§ Your task: Report, word for word, every line of the material that contains "will".

Segment Start: Given data

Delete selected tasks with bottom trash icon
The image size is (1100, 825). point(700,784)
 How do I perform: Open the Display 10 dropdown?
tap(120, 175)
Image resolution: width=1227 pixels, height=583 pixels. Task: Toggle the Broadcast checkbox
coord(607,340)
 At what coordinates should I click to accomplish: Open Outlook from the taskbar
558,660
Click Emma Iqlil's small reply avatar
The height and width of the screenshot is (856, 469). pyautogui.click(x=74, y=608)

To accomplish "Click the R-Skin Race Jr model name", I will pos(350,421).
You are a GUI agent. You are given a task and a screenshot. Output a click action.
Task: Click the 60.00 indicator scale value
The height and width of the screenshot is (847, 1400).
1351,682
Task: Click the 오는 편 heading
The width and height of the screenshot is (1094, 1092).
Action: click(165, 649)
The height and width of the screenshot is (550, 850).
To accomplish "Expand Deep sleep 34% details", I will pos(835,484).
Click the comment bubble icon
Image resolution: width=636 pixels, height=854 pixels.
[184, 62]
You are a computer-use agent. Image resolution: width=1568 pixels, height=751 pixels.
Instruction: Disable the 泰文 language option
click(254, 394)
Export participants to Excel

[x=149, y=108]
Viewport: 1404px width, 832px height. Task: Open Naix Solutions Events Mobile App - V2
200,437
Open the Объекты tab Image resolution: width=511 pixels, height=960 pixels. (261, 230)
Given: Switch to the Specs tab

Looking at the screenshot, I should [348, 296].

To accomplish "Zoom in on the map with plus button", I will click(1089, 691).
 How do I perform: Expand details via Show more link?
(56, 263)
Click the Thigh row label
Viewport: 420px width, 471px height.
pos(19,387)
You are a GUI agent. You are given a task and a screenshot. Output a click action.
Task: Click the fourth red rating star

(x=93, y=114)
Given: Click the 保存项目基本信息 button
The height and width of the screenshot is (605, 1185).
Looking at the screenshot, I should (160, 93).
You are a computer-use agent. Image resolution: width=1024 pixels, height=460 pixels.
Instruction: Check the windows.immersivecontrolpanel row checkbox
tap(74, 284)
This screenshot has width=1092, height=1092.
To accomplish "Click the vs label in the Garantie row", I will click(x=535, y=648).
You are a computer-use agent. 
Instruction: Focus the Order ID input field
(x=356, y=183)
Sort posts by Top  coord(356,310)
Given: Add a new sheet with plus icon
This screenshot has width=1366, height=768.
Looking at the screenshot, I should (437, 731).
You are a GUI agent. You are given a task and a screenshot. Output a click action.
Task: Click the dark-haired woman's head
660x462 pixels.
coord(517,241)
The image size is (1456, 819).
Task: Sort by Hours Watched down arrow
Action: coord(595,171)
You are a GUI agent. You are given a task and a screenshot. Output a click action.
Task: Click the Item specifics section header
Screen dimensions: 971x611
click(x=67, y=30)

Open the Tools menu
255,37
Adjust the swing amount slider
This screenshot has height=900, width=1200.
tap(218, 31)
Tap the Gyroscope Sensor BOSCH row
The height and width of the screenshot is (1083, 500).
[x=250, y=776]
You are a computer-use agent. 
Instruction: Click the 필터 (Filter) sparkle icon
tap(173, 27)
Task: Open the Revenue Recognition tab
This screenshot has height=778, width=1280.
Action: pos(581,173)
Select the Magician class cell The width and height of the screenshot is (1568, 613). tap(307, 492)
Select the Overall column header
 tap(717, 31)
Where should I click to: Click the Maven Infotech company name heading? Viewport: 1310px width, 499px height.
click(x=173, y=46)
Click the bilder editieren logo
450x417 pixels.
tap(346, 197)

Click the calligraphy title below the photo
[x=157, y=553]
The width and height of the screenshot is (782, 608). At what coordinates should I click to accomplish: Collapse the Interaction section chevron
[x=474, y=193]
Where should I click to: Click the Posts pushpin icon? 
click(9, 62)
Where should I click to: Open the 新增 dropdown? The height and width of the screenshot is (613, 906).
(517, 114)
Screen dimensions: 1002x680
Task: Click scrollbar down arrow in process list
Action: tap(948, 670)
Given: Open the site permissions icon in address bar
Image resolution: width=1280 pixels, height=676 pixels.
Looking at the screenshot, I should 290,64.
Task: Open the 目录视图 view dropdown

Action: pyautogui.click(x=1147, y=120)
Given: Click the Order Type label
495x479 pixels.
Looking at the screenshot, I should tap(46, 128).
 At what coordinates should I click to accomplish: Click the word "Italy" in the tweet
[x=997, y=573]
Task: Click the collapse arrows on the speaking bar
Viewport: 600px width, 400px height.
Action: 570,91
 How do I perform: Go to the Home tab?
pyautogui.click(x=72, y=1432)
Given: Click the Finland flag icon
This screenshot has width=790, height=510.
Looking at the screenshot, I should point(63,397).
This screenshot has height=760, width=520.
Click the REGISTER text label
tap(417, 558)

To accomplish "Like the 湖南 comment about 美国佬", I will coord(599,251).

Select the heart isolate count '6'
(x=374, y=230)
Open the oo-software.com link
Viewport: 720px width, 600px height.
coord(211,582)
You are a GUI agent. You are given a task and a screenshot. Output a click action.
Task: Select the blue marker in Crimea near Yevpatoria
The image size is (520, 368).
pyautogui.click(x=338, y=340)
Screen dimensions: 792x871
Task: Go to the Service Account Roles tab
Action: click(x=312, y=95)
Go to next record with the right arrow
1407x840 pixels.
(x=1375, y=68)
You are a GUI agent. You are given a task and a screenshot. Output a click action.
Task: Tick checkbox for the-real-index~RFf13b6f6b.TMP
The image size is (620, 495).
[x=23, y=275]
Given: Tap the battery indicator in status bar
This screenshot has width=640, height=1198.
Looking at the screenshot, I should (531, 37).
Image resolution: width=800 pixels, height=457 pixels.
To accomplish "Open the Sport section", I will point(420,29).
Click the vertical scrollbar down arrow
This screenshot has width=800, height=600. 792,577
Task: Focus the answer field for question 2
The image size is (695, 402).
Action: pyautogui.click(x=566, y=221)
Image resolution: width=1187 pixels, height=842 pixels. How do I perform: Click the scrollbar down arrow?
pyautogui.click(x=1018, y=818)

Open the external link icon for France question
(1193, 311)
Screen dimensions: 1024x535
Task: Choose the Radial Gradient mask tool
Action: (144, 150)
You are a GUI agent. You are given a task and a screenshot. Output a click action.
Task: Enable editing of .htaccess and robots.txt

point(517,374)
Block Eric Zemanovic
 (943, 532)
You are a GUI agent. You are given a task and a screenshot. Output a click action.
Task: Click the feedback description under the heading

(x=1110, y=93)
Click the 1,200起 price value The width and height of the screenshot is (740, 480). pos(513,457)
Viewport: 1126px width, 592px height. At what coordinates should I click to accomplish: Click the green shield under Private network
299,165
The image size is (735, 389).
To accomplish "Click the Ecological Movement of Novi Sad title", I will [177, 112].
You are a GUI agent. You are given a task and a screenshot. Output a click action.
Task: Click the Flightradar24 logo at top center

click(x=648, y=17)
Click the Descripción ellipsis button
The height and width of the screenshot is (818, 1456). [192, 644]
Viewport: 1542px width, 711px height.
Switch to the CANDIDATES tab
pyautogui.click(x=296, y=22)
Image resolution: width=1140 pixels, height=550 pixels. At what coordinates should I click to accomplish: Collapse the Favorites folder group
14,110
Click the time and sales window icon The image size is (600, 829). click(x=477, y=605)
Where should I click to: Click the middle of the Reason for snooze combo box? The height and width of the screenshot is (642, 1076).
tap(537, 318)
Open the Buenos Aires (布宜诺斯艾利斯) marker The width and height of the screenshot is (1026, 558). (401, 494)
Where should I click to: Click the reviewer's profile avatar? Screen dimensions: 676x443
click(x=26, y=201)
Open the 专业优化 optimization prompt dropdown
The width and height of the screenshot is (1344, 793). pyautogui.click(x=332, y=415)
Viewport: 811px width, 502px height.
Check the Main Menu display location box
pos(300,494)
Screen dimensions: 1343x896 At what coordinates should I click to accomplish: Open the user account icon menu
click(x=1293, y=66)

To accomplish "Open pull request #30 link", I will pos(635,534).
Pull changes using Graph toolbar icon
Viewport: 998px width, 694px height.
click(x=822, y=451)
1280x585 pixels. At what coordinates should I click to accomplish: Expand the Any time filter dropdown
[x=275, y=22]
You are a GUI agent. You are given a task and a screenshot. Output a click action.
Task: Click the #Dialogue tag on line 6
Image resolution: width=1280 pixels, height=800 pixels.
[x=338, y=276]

Segment End: Given data

§ Solution to this problem:
To accomplish "Click the R-Skin Race Jr model name", I will pos(350,421).
To accomplish "Expand Deep sleep 34% details", I will pos(835,484).
To accomplish "Zoom in on the map with plus button", I will click(1089, 691).
To accomplish "Click the vs label in the Garantie row", I will click(x=535, y=648).
To accomplish "Like the 湖南 comment about 美国佬", I will coord(599,251).
To accomplish "Open the Sport section", I will point(420,29).
To accomplish "Click the Ecological Movement of Novi Sad title", I will [177, 112].
To accomplish "Open pull request #30 link", I will pos(635,534).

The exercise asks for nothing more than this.